A lot of it has roots in systemic structural racism. When we talk about how the federal government can use its authority on enforcing equal protection, not allowing industries to just keep piling pollution, and not using federal dollars to allow states to discriminate. It’s against the law, but it still happens. We have to fight for more stringent enforcement, equal enforcement of our environmental laws, our housing laws, our transportation laws and our energy laws. All of it revolves around health – the health of the environment and healthy people.
When you get a court decision that basically says EPA doesn’t have that authority, it’s almost like saying: if the federal government doesn’t have the authority, then who does? We know that all states are not created equal. That’s the way the real world operates. America is segregated, and so is pollution.
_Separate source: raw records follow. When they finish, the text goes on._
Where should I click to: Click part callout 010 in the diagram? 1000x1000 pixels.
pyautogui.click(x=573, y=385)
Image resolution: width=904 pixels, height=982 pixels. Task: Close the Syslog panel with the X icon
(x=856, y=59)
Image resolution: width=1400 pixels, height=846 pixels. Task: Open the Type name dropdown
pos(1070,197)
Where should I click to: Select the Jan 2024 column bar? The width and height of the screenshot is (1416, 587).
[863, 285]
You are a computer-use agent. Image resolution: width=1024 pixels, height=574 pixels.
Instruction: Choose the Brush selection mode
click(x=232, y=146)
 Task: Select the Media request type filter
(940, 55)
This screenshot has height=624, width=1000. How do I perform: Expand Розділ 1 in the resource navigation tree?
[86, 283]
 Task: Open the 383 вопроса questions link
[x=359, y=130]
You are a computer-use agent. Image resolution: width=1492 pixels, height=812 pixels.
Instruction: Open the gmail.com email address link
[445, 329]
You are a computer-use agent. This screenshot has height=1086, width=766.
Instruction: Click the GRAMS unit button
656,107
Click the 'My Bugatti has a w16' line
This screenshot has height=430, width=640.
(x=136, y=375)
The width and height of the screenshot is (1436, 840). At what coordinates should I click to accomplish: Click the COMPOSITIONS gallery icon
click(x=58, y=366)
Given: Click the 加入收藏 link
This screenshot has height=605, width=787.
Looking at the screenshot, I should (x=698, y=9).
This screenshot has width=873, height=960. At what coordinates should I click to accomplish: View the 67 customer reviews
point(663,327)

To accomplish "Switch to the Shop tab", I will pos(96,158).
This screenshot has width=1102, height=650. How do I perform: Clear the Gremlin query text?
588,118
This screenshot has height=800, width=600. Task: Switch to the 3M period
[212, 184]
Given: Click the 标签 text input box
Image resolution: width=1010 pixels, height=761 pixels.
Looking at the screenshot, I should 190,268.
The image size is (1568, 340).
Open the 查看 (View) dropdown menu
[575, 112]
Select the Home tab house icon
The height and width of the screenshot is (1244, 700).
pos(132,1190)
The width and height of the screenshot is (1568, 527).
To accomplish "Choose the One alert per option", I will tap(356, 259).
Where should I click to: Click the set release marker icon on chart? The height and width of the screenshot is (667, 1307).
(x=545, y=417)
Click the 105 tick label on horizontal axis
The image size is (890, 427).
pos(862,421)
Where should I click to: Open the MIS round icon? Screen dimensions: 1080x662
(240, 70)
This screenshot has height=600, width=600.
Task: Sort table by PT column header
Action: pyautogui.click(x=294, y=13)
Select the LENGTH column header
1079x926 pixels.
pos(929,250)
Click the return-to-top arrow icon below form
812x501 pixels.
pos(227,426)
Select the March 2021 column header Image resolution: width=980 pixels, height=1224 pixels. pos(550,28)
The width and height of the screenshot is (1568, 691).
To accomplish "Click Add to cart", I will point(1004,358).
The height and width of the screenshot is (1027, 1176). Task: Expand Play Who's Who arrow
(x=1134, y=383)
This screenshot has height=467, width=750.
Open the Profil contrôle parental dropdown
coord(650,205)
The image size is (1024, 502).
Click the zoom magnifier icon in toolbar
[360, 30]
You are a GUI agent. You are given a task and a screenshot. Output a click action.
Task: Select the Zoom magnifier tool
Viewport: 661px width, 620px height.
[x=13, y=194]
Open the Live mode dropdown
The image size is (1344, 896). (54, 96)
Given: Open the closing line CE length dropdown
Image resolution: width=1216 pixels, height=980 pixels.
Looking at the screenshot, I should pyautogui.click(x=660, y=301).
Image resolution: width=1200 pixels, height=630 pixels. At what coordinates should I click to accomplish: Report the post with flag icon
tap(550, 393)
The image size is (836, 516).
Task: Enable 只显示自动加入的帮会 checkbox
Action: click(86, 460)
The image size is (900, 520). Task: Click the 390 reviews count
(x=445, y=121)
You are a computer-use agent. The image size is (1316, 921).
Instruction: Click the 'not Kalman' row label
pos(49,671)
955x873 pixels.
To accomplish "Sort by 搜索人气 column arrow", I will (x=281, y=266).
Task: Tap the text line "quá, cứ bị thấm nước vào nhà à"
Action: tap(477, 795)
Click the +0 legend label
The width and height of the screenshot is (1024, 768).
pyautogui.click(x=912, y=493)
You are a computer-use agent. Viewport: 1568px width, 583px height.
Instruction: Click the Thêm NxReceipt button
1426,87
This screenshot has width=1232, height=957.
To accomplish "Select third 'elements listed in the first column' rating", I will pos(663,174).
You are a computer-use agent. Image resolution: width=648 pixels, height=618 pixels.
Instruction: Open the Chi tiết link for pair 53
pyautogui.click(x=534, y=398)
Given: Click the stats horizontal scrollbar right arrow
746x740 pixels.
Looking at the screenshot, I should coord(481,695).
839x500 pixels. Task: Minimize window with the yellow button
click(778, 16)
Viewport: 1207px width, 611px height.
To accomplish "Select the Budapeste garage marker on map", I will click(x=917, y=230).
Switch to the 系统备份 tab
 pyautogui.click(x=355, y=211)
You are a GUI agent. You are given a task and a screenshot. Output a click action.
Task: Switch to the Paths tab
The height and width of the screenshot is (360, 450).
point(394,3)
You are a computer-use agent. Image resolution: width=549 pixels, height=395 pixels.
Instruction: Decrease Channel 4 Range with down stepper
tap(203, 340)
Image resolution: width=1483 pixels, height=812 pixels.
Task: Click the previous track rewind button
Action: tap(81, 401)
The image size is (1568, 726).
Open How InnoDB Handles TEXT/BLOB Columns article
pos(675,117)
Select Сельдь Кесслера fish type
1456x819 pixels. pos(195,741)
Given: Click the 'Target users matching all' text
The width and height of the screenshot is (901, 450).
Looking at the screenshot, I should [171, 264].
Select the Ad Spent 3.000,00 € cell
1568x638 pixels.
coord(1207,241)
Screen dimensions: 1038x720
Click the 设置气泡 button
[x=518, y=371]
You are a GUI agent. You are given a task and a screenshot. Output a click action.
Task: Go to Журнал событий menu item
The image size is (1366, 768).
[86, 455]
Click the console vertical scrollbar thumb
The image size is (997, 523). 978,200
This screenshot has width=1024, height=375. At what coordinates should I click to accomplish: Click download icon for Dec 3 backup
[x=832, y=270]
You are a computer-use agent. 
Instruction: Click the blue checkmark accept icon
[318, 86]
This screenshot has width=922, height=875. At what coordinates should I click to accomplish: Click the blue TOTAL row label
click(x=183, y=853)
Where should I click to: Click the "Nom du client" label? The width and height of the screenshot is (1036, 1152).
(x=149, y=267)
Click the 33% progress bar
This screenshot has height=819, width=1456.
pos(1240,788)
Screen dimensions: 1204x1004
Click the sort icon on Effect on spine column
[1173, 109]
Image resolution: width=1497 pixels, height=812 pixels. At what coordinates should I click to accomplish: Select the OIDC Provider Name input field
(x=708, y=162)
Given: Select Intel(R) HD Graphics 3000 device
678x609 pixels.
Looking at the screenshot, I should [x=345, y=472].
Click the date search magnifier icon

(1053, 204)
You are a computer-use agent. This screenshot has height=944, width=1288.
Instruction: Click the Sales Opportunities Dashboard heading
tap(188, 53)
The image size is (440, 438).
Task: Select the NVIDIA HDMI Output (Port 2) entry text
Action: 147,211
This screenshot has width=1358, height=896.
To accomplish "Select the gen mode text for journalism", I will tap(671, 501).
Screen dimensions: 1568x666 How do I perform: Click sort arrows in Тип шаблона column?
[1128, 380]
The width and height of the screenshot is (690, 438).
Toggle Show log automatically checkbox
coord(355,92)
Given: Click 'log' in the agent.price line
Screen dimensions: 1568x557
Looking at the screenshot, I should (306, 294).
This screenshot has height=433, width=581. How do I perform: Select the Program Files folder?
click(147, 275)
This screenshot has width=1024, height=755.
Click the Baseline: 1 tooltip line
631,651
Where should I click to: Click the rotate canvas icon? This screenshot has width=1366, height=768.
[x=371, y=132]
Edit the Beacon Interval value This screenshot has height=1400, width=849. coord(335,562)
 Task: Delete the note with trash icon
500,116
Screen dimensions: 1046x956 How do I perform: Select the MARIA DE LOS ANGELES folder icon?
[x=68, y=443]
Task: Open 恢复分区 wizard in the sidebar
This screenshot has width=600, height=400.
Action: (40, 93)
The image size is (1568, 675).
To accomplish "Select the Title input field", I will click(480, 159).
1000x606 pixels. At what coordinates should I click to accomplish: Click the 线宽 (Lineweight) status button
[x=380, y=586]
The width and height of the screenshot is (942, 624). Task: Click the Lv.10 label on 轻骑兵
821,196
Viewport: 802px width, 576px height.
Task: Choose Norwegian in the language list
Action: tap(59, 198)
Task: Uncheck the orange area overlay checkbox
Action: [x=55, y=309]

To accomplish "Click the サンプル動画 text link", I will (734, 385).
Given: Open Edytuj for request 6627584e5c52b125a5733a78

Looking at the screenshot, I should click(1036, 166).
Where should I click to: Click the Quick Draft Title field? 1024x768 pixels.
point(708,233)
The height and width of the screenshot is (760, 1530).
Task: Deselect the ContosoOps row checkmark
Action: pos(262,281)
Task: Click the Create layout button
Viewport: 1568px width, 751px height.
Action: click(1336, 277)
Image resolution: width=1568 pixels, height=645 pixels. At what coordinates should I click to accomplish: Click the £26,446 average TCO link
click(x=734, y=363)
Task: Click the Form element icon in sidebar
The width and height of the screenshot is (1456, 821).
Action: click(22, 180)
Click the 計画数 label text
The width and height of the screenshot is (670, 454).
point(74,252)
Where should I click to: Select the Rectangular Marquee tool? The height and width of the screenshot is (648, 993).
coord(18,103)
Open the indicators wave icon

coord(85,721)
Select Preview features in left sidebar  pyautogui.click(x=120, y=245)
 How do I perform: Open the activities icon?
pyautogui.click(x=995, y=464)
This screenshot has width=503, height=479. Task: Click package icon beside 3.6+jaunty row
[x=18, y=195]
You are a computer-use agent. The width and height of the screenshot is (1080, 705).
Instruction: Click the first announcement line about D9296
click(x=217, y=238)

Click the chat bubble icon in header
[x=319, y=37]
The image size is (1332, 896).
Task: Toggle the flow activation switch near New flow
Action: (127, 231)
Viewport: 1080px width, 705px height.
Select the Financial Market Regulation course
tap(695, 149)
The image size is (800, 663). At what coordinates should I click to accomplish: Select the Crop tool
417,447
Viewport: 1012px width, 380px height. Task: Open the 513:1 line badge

For those trying to make changes in their own communities, what’s left to do after this supreme court decision?
We have to work on multiple issues. We don’t separate this court decision from trying to suppress the right to vote. We have to work on voting. We have to get our residents access to healthcare. Our groups are not just working on air pollution. Our groups are working on survival issues. We have to work on getting investments in our communities like the bipartisan infrastructure law. We have to work 24/7 to ensure that those dollars get into the communities that are most at risk when it comes to flooding, when it comes to legacy pollutants like SuperFund sites, when it comes to transportation. We have to talk about water systems and water infrastructure that’s falling apart.
At the same time, we have to fight to get individuals elected to the school board, the city council, the county commissioner, the state legislature and the Congress and president. This is the kind of strategy we have to continue to move forward in light of these bad decisions. We can’t just throw up our hands and say, ‘Oh, it’s hopeless.’ We have to persevere.
This interview has been edited for length and clarity.